About the job
At Thinking Machines Lab, our vision is to enhance human potential by advancing collaborative general intelligence. We are dedicated to creating an inclusive future where everyone can harness AI's capabilities tailored to their unique aspirations.
Our team comprises scientists, engineers, and innovators behind some of the most impactful AI solutions, including ChatGPT and Character.ai, as well as open-source projects like PyTorch and Segment Anything.
About the Role
We are seeking a talented Software Engineer to architect, develop, and maintain the GPU supercomputing infrastructure essential for large-scale AI training and inference. Your contributions will ensure high-performance, reliable, and cost-effective computing resources, enabling our users and researchers to achieve rapid advancements at scale.

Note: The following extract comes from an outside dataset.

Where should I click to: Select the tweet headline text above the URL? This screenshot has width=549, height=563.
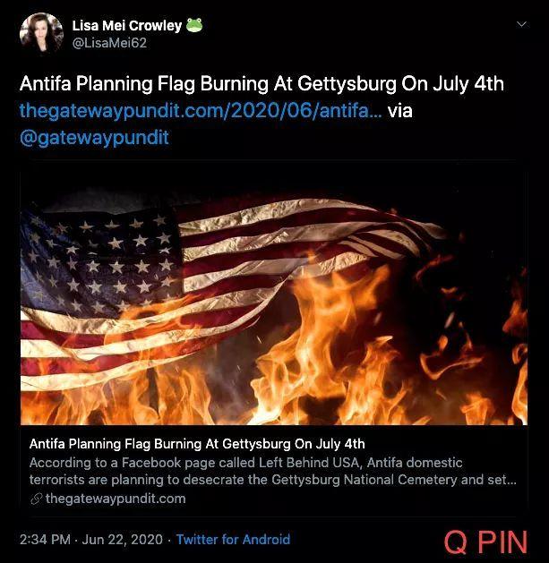[262, 83]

This is an "evergreen role," open for ongoing interest. We receive numerous applications, and while an immediate fit may not always be available, we encourage you to apply. We actively review applications and reach out when new opportunities arise. Reapplications are welcome after six months, and we also post specific roles for unique projects or teams.
What You’ll Do
- Automate and manage large GPU clusters, handling provisioning, imaging, and capacity strategy.

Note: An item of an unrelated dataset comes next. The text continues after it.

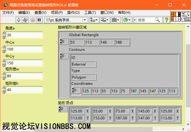191x132 pixels.
Task: Click the vertical scrollbar on right
Action: point(188,75)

- Develop software that simplifies cluster management, providing a cohesive interface for training and inference tasks.
- Enhance scheduling and orchestration frameworks (Kubernetes, Slurm, or similar) for optimized resource allocation, preemption, and multi-tenancy management.
- Monitor and improve operational efficiency, focusing on speed, reliability, and error recovery mechanisms.
- Design robust storage solutions for datasets, checkpoints, and logs, ensuring clear data retention and lineage.
- Collaborate with researchers to facilitate large-scale experiments, offering guidance on parallelism and performance considerations.